--- Tâche 1 ---
Réécrivez sous forme de liste le paragraphe de l'extrait sur la librairie L'atinoir qui commence par « Êtes-vous déjà allé », en conservant ses faits principaux.

Êtes-vous déjà allé à la librairie L'atinoir dans le quartier des Réformés, à
Marseille ? Je connais un certain nombre d’entre vous à qui je suis sure
qu’elle plairait. Son libraire, Jacques Aubergy, a la particularité d’être
aussi le créateur des éditions du même nom, dont je vous avais ici même déjà
parlé (La
Longue Nuit de Francisco Sanctis). Depuis, de nouveaux titres ont fait leur
entrée dans le catalogue, que l’éditeur se fait un plaisir de présenter avec sa
verve habituelle à qui pousse la porte de sa librairie. La politique éditoriale
de la maison est orientée vers la littérature d’Amérique du Sud et centrale,
avec un intérêt particulier porté au roman noir. (Petite précision sémantique :
le roman noir n’a pas la trame du polar (pas d’énigme à résoudre), mais il est
inscrit dans une réalité sociale et historique donnée, à l’égard de laquelle
l’auteur est souvent critique.)

--- Données d'entrée ---
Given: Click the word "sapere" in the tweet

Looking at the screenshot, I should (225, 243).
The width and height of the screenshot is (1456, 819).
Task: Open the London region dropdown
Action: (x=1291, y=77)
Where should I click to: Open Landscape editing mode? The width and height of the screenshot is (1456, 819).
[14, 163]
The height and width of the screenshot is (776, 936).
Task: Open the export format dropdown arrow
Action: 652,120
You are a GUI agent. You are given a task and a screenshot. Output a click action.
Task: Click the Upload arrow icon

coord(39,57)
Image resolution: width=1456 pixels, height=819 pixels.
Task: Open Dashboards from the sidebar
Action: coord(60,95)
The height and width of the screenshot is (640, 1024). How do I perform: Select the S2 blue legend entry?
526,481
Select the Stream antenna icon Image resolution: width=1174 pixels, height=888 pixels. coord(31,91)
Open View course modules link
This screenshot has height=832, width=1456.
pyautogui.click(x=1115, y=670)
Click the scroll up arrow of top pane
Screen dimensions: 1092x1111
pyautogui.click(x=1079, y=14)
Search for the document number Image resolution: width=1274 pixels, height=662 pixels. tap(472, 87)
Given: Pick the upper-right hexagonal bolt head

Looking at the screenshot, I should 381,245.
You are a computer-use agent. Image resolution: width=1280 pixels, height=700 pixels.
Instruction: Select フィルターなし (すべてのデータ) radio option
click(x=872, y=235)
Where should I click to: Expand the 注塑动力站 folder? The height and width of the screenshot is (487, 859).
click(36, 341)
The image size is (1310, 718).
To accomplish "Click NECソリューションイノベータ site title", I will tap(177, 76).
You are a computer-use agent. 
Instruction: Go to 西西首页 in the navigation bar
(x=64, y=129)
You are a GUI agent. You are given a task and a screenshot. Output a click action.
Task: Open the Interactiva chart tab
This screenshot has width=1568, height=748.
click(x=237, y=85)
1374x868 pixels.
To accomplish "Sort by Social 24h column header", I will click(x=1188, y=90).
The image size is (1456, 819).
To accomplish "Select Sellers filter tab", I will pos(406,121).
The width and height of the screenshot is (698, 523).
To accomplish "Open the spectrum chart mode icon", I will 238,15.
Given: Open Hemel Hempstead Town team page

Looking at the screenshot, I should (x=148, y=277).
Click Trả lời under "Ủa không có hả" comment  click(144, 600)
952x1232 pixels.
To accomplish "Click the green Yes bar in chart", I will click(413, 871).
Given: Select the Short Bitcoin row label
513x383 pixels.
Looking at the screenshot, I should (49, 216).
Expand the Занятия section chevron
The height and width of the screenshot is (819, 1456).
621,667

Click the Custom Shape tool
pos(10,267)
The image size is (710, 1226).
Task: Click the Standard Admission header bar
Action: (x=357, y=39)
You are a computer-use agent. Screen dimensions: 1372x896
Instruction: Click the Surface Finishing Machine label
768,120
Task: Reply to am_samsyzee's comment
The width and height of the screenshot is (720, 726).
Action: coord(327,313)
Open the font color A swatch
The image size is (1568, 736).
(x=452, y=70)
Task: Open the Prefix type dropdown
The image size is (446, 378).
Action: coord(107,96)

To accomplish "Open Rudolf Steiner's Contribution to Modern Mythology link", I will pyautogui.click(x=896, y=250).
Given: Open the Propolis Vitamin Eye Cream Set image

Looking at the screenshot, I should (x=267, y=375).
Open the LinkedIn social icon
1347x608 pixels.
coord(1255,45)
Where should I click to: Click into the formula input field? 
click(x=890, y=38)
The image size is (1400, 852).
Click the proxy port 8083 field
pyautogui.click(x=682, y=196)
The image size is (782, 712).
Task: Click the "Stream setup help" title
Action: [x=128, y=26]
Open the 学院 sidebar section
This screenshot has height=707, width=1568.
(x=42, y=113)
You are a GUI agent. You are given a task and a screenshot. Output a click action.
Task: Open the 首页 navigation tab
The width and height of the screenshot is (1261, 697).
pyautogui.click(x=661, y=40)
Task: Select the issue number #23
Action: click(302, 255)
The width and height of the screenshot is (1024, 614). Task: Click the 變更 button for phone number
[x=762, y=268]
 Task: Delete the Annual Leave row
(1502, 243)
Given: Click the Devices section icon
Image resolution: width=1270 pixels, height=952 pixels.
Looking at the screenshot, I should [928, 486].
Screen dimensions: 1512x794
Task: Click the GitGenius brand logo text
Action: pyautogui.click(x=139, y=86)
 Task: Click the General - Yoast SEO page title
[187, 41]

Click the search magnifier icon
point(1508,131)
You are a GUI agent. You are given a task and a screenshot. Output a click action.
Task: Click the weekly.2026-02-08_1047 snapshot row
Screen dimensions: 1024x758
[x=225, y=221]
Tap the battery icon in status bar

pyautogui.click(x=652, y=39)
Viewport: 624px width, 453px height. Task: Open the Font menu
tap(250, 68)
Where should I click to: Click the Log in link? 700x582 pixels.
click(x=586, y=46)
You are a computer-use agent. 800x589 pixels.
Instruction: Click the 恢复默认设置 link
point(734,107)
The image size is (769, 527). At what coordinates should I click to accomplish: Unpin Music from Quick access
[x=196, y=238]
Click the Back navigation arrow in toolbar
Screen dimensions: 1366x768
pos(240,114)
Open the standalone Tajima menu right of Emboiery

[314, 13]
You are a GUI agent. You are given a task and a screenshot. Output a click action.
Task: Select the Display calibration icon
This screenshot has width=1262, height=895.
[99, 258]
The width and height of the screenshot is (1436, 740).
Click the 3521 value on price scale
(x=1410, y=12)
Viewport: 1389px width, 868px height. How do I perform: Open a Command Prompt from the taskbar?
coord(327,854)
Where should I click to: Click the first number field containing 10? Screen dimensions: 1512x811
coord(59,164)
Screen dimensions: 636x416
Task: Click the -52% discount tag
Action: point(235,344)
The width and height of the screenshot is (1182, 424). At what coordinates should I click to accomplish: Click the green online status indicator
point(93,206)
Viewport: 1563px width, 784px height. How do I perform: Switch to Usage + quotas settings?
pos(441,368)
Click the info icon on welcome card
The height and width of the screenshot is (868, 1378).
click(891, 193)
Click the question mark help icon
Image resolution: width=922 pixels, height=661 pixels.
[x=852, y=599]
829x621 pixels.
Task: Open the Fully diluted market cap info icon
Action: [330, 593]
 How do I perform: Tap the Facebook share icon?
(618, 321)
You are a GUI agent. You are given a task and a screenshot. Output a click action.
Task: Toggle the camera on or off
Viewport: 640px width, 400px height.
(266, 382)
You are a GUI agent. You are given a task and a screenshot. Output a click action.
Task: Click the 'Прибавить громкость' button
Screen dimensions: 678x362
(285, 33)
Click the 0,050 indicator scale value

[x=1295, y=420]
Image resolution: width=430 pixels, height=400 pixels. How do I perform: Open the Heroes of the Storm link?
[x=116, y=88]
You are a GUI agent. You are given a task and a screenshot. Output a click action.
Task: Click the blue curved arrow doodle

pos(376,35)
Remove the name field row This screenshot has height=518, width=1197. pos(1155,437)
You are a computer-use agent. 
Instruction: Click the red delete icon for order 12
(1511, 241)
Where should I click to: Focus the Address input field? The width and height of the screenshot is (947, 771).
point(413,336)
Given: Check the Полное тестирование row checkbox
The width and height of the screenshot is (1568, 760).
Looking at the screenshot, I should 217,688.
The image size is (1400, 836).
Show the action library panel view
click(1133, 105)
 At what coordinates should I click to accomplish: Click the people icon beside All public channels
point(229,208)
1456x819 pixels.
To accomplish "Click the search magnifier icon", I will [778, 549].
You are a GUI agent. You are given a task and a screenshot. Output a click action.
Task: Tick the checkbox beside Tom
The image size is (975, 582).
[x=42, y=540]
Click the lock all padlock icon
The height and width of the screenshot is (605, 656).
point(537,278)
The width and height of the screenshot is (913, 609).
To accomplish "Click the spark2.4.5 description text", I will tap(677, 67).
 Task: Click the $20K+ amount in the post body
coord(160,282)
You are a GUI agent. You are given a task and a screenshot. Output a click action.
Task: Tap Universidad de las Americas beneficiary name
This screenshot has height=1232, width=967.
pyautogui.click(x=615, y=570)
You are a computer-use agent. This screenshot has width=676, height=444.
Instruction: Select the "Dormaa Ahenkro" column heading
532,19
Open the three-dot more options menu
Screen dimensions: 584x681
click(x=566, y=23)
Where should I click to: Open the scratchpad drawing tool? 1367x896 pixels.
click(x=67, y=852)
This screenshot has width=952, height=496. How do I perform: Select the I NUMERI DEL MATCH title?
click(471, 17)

--- Tâche 2 ---
Repérez toutes les lignes des données d'entrée qui contiennent la chaîne "green", puis recopiez-les.

--- Solution détaillée 1 ---
- Librairie L'atinoir : quartier des Réformés, à Marseille.
- Libraire : Jacques Aubergy, également créateur des éditions du même nom, déjà présentées à propos de *La Longue Nuit de Francisco Sanctis*.
- Catalogue : enrichi de nouveaux titres, que l'éditeur présente à ceux qui entrent dans la librairie.
- Politique éditoriale : littérature d'Amérique du Sud et centrale, avec un intérêt particulier pour le roman noir.
- Roman noir : sans énigme à résoudre, contrairement au polar, mais inscrit dans une réalité sociale et historique donnée, que l'auteur critique souvent.

--- Solution détaillée 2 ---
To accomplish "Click the green Yes bar in chart", I will click(413, 871).
The width and height of the screenshot is (1182, 424). At what coordinates should I click to accomplish: Click the green online status indicator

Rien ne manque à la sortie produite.